Now it's time to get to work
Four years after signing on for another dose of overprivileged, ill-equipped, tunnel-vision leadership from George W. Bush, my country has inaugurated a worldly, intelligent, charismatic man from a modest background as its 44th president. It was a stunning about-face. It seemed too sudden, too drastic of a shift to be true. But it was real. I saw it with my own two eyes.
Further, that worldly, intelligent, charismatic president happens to be a black man named Barack Obama, which, as you may have heard more than once in the last few days, is kinda sorta a very big deal given our nation's history. As strongly as I believe that American history is a steady progression toward a more accepting and inclusive society, I hardly would have believed even 10 years ago that I'd live to see what happened Tuesday.
Over the last year, the Obama campaign and inauguration accomplished something I hadn't thought possible before: It melted away the cynicism that had become my default approach to politics. For the first time in my life, we have a president who I supported not because I saw him as more palatable than the alternative but because I actually thought he was the right person for the job. For the first time in my life, we have a president who has convinced me that politics can be about more than senseless division and false promises. For the first time in my life, we have a president who makes me believe that politics can be the American people's friend and not our enemy.

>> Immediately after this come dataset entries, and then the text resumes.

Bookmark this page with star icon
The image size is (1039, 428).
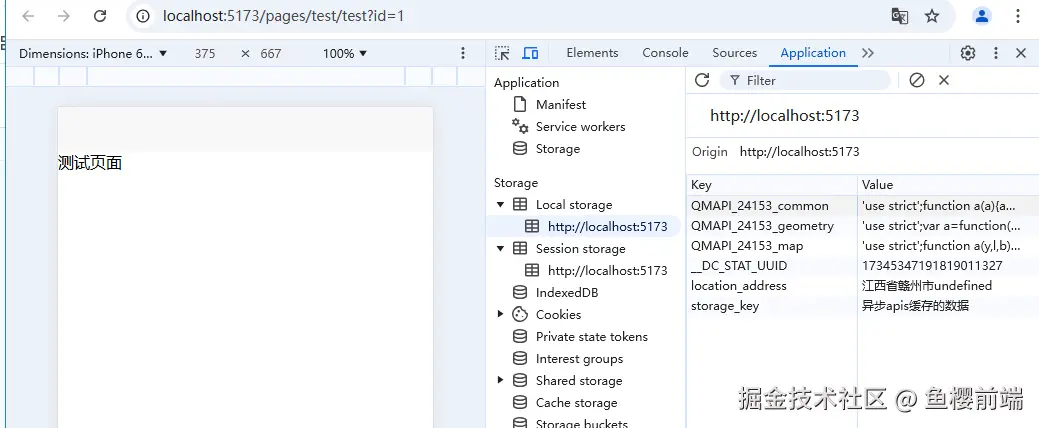click(x=932, y=16)
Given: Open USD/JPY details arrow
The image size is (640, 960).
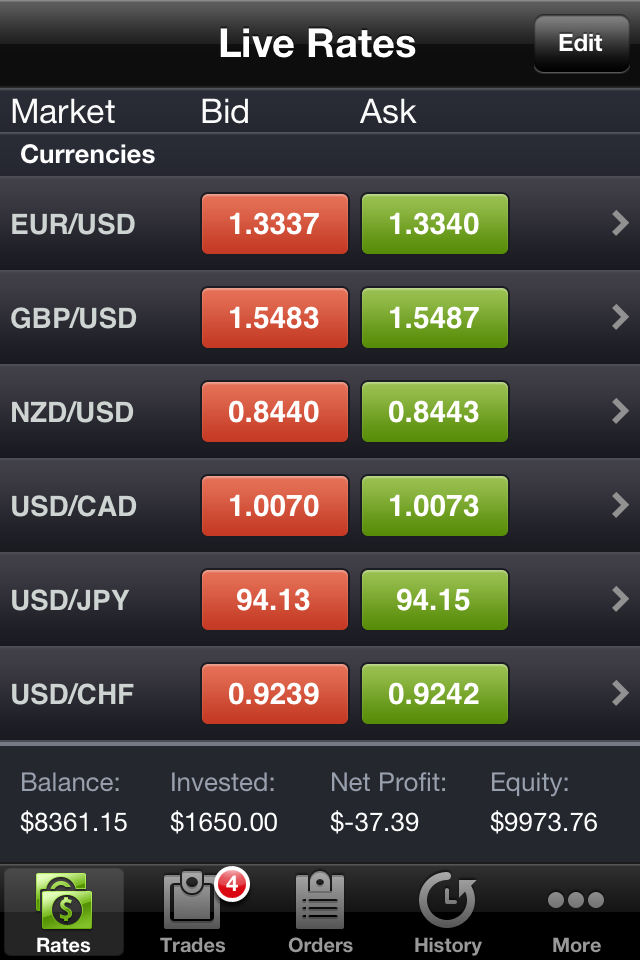Looking at the screenshot, I should [x=620, y=599].
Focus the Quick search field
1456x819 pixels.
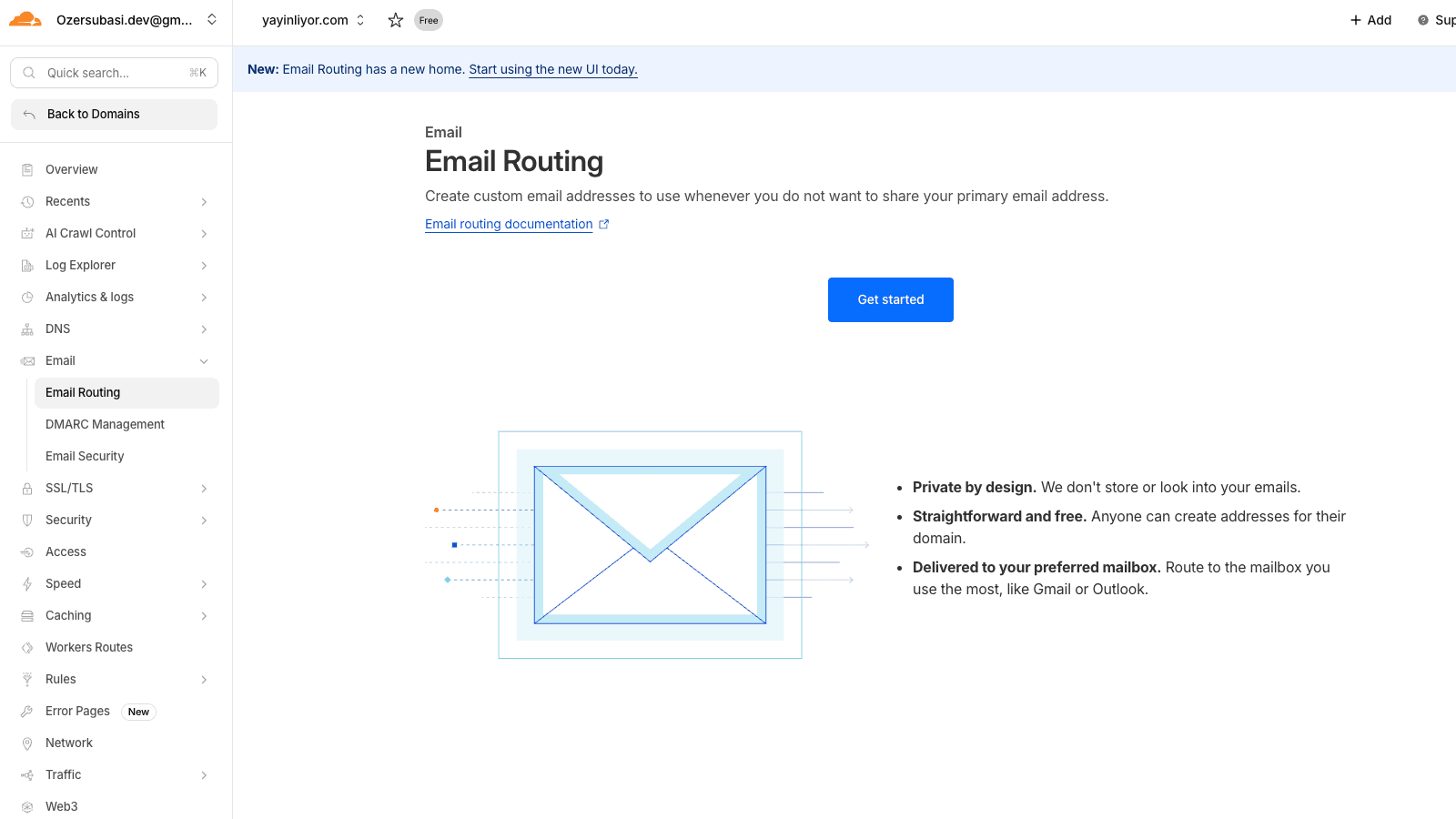pos(114,73)
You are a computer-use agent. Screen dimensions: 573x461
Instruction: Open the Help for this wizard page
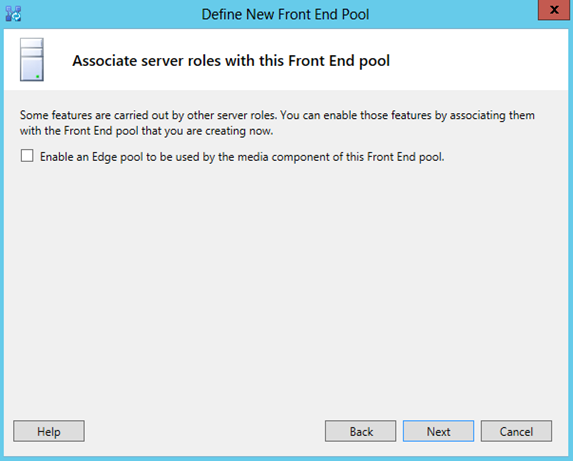[49, 431]
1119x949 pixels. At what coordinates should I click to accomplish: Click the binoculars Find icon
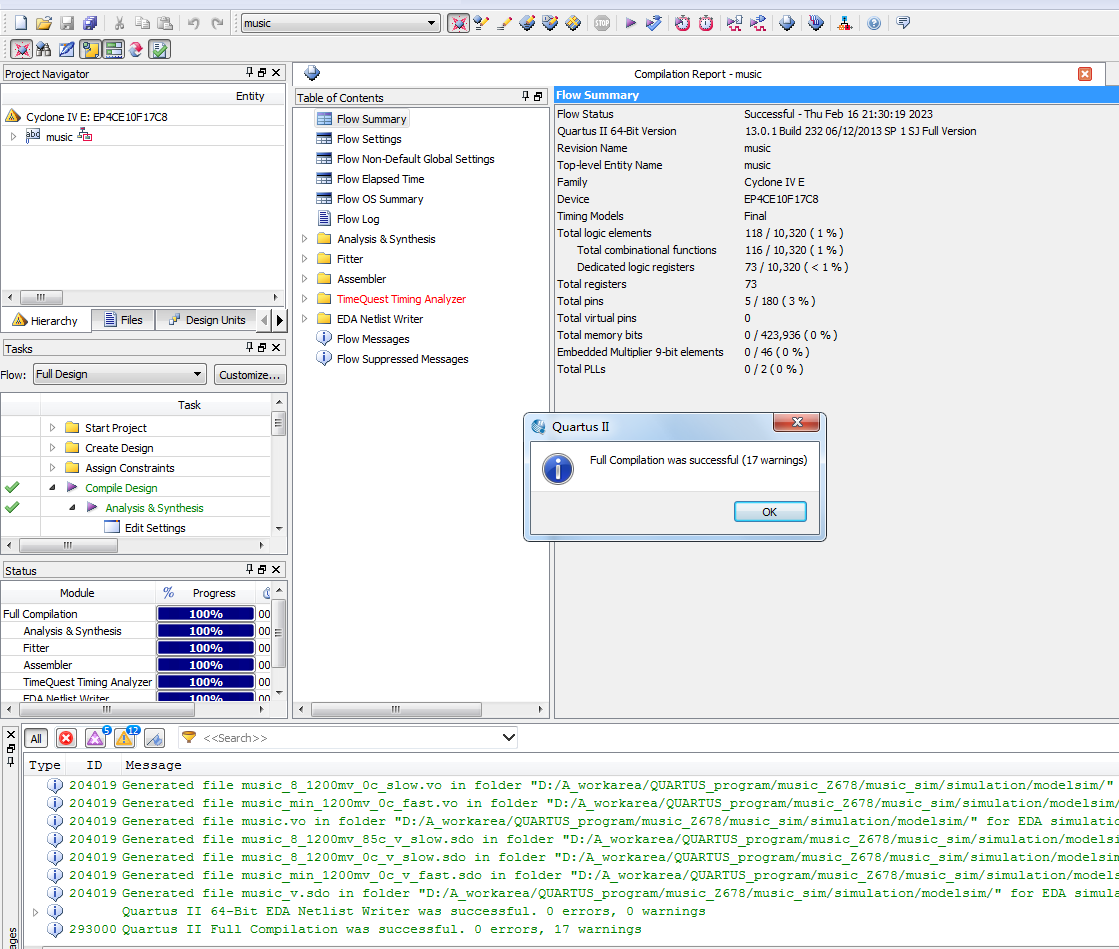[x=43, y=49]
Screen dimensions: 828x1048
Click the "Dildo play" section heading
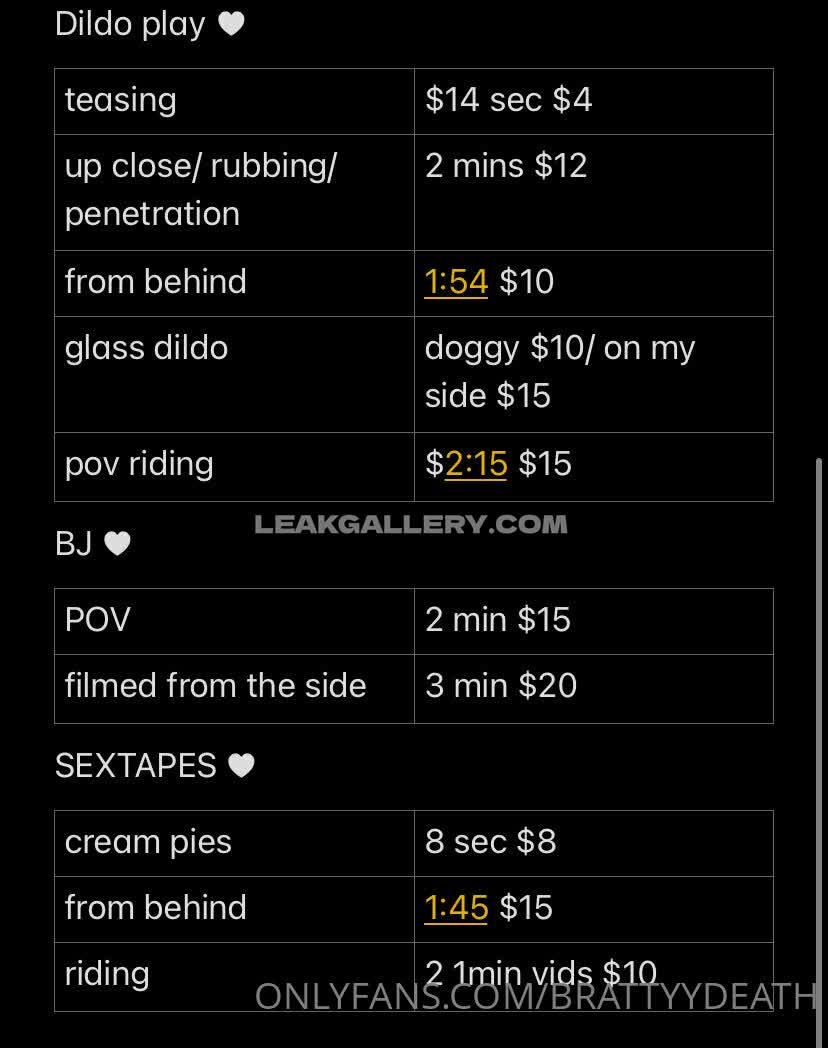point(130,24)
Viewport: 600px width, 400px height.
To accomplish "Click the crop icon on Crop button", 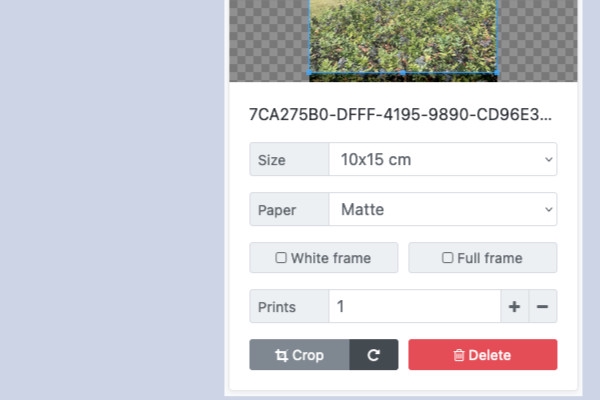I will [x=281, y=355].
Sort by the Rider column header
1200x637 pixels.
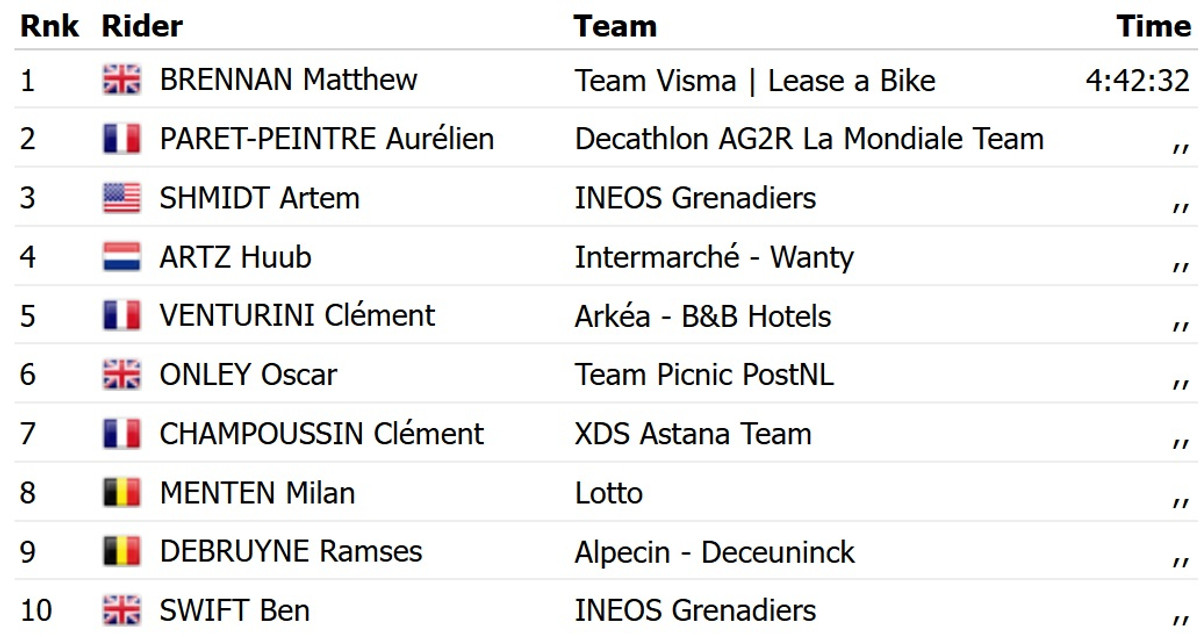142,26
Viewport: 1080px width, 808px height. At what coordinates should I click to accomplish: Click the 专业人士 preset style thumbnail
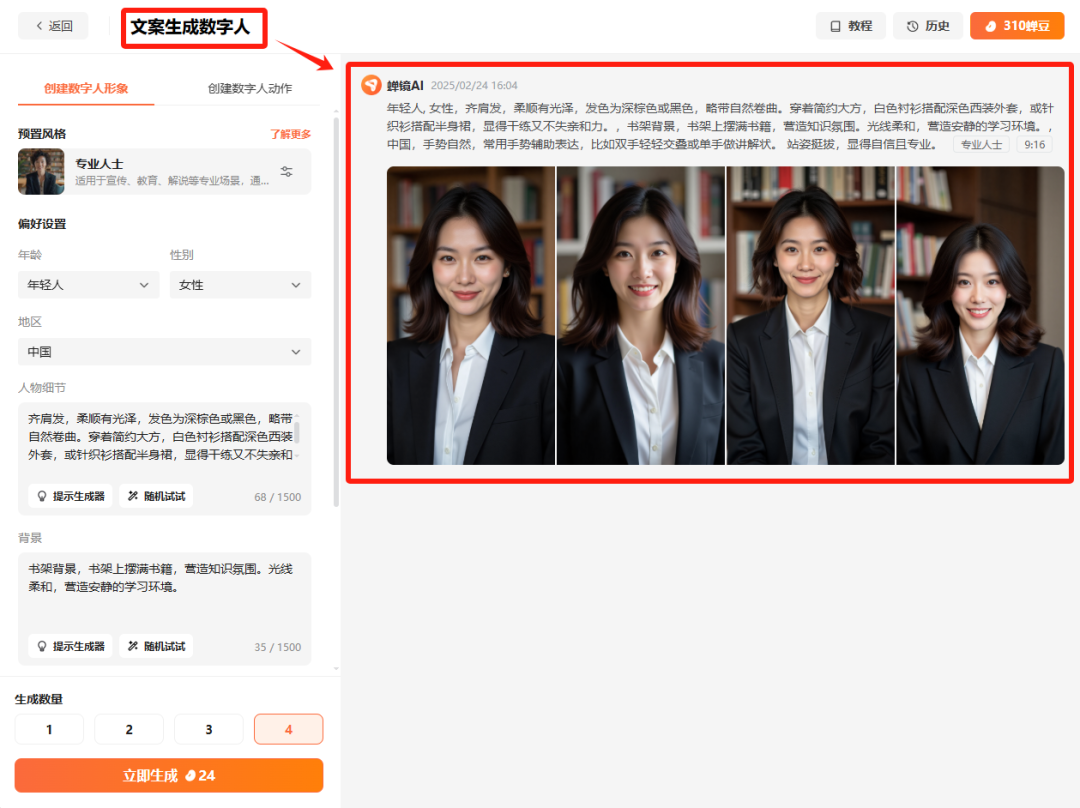pos(41,171)
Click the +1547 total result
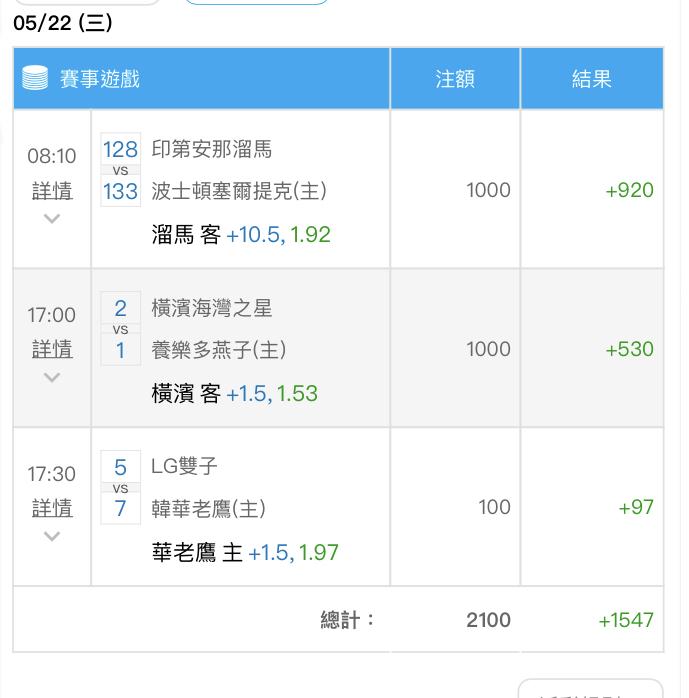The image size is (689, 698). [626, 620]

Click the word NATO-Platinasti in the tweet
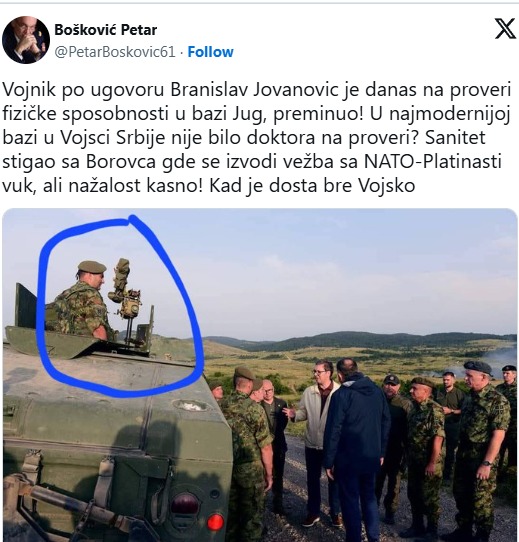point(433,161)
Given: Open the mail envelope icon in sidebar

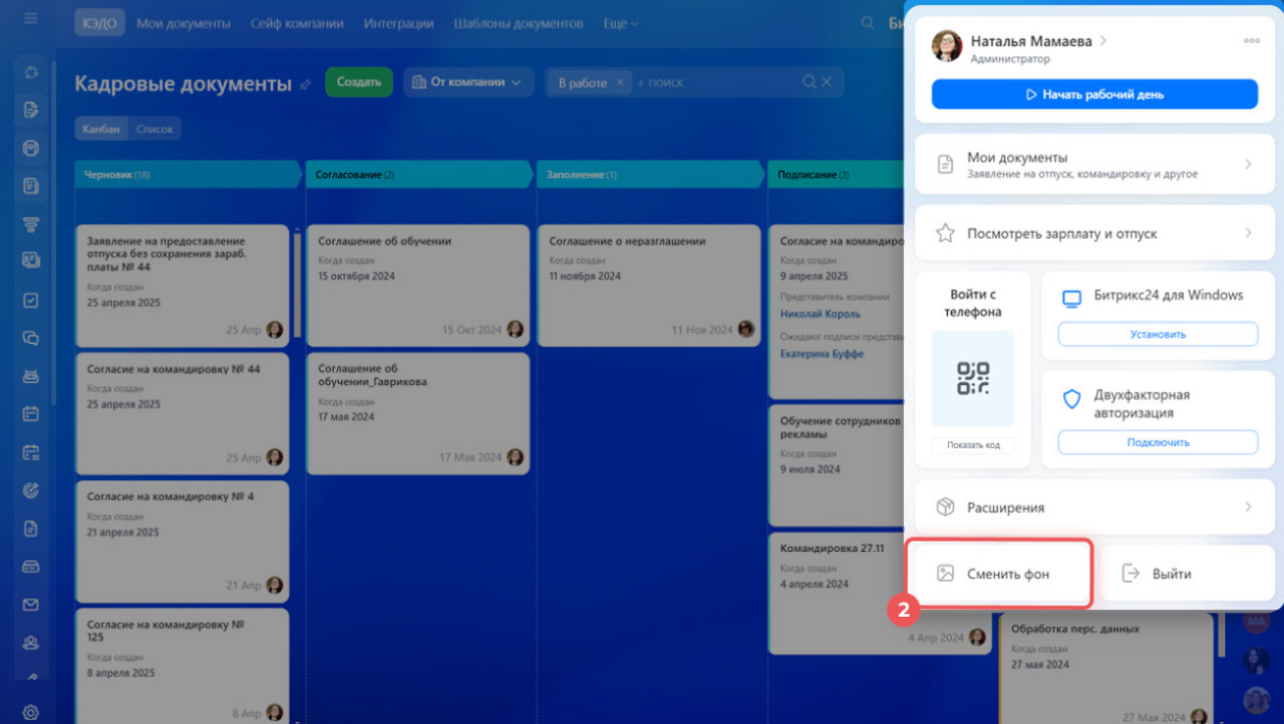Looking at the screenshot, I should pos(31,605).
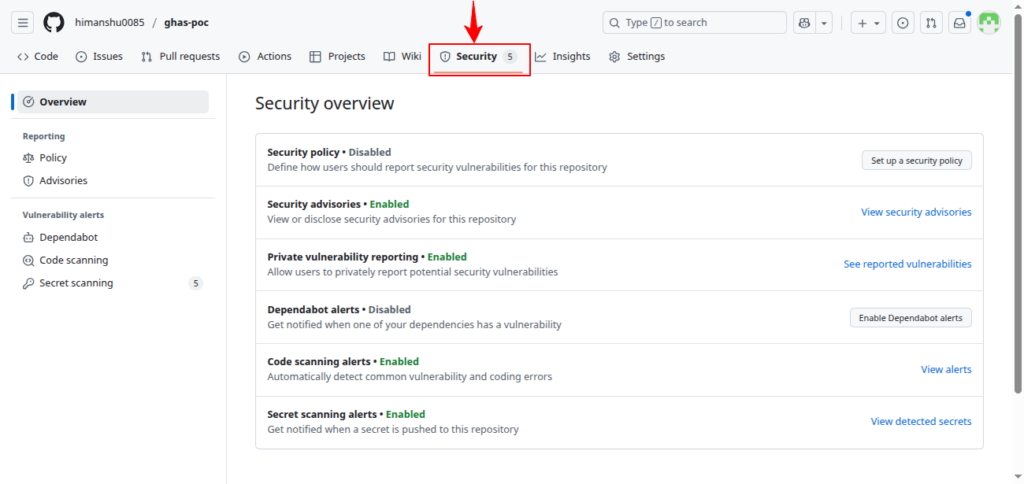Click Set up a security policy
Viewport: 1024px width, 484px height.
(916, 160)
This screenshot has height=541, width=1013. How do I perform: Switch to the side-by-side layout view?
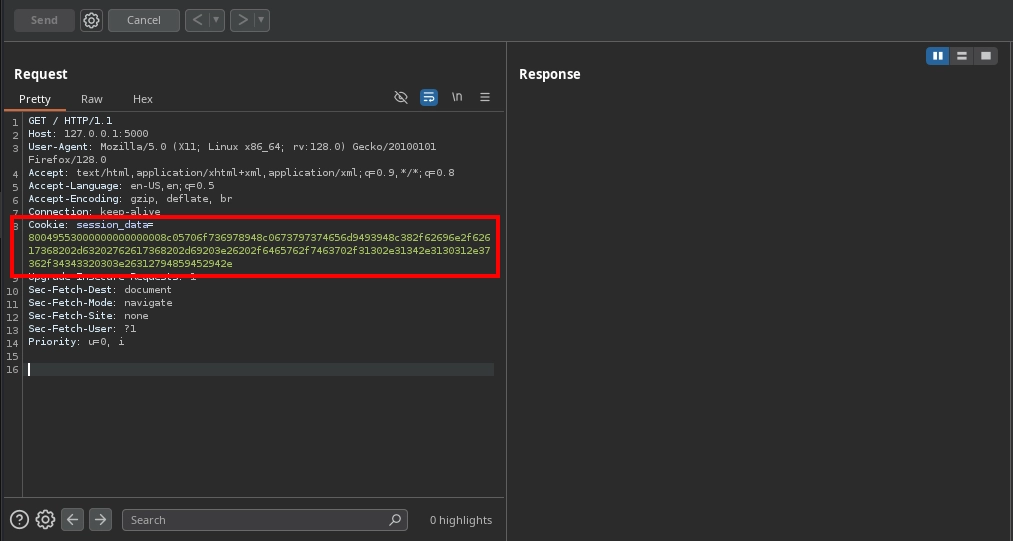pyautogui.click(x=938, y=56)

But now that Tuesday has become Wednesday, the glamour of ebullient crowds and inaugural balls has begun to fade into the mundane processes of governance. When the country wakes up in a few hours, we'll find that challenging times threaten to swallow Obama's presidency whole before it even gets off the launch pad. It'd be easy to look at what Obama has inherited -- two costly wars, a cratering economy, and deeply flawed education and health care systems, just to pull a few items off the list -- and throw your hands up in disgust, frustration, and hopelessness.
With great challenge, though, comes great opportunity -- opportunity to heal America's wounded international reputation, opportunity to restore America's economy to a sound footing that gives everyone the chance to get ahead, opportunity to come together to build a stronger America where everyone is welcome regardless of surface differences like race or religion.
Our nation's greatest presidents -- Washington, Lincoln, FDR -- have been the ones who took over amid great crises and rallied Americans to work hard for a common cause and a brighter tomorrow. There's no guarantee that Obama will have what it takes to join that list. But there's no question that he assumes our nation's highest office at a time when our crises are of the breadth and depth that gave rise to the great presidents of our past.
For all our sakes, may God help Obama live up to their legacies.